Key Experimental Results¶
Main Results¶
Faithfulness and Completeness Evaluation (tested on 100 random ImageNet1K queries; logit changes are observed after ablating neurons inside/outside the circuit):
| Ablation Condition | ResNet50 | ResNet101 | VGG19 | MobileNetV3 | Mean Drop |
|---|---|---|---|---|---|
| Original (no ablation) | 17.17 | 17.46 | 20.94 | 17.34 | — |
| Random neuron ablation | 15.66 | 13.80 | 19.03 | 15.01 | ▼2.35 |
| Ablate neurons inside GCC | 6.41 | 6.18 | 12.93 | 12.95 | ▼8.60 |
| Ablate neurons outside GCC | 16.12 | 14.58 | 19.93 | 15.88 | ▼1.74 |
Ablating neurons inside GCC causes a substantial drop in logits (8.60), far exceeding random ablation (2.35); ablating neurons outside GCC has minimal impact (1.74), demonstrating that the discovered circuits are both faithful and complete.
Ablation Study (User Study)¶
33 participants rated GCC on five dimensions (5-point scale):
| Evaluation Dimension | Mean Score |
|---|---|
| Query relevance: whether GCC relates to the query | 3.65/5 |
| Diversity: whether GCC captures a variety of concepts | 4.00/5 |
| Prototypicality: whether GCC represents commonalities across multiple queries | 4.45/5 |
| Connection plausibility: whether node–node and query–node connections are reasonable | >90% rated as plausible |
| Comparison with VCC: which captures more meaningful concepts | 70% preferred GCC |
Edge ablation/insertion experiments: edges are removed or added in order of \(S_{NS}\) rank; removing high-ranked edges leads to rapid performance degradation, while adding them yields significant gains.
Key Findings¶
- First concept-level decomposition of visual circuits: A single "scoreboard" image can be decomposed into 17 GCCs, each corresponding to a distinct concept such as sky background, flag, and clock.
- Generalization across models and datasets: Validated on both CNNs (VGG19, ResNet50/101, MobileNetV3) and Transformers (ViT).
- Hierarchical concept evolution: The "blue texture" concept in a peacock image progressively refines from "broad blue tones" in the first layer to "blue scales" → "structured blue patterns" → "decorative blue patterns".
- Cross-category shared concept discovery: The method identifies shared "radial" concepts across different categories (daisy and peacock) and "wheel" concepts across tanks, minibuses, and trucks.

PROVIDED RECORDS.
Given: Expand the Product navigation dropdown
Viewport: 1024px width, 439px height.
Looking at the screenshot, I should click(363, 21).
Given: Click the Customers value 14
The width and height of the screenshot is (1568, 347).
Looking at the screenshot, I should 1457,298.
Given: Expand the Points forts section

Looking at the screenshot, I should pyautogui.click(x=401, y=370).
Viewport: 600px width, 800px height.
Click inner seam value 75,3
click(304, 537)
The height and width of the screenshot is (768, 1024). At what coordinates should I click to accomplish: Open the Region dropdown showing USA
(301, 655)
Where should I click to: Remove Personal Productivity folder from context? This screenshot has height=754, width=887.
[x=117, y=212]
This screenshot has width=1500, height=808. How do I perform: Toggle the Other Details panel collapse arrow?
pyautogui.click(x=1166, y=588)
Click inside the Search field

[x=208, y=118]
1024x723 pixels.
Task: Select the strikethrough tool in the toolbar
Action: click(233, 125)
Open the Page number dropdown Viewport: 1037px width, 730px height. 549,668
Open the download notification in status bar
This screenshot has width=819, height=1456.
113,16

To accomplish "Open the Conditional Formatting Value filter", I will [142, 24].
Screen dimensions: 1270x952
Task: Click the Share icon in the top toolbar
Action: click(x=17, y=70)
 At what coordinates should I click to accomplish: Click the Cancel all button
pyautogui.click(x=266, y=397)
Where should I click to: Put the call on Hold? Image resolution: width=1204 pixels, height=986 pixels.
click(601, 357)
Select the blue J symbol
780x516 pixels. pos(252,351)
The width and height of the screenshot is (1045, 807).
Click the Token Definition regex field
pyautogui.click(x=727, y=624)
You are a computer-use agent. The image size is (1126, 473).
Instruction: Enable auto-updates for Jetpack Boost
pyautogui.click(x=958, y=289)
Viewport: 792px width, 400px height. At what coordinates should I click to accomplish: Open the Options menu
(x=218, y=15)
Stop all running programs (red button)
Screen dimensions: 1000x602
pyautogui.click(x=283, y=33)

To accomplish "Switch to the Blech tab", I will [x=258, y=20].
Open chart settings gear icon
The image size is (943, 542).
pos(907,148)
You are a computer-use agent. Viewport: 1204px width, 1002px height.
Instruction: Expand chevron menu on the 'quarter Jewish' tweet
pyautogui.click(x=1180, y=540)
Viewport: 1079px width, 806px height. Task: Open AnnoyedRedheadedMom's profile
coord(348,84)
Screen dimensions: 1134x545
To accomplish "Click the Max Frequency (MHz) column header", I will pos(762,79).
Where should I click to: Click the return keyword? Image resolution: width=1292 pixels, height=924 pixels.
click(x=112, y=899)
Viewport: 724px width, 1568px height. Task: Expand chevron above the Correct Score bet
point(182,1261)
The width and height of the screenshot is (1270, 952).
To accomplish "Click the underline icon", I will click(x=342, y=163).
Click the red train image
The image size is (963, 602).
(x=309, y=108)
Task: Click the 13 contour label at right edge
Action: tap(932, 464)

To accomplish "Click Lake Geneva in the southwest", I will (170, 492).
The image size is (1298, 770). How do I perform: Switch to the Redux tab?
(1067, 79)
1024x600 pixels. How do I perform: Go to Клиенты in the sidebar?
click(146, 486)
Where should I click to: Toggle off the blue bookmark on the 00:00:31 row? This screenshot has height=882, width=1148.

PROBLEMS TO SOLVE.
(A) In the experimental results, rewrite the paragraph beginning "Ablating neurons inside GCC causes" as a short bulleted list that keeps its main facts.
(B) Reproduce everything in the experimental results from "Key Findings¶" down to "flag, and clock.", word for word.

FULL SOLUTIONS.
(A)
- Ablating neurons inside GCC drops logits sharply, by 8.60.
- This far exceeds the drop from random ablation, which is 2.35.
- Ablating neurons outside GCC has minimal impact, at 1.74.
- These results show that the discovered circuits are both faithful and complete.

(B)
Key Findings¶
- First concept-level decomposition of visual circuits: A single "scoreboard" image can be decomposed into 17 GCCs, each corresponding to a distinct concept such as sky background, flag, and clock.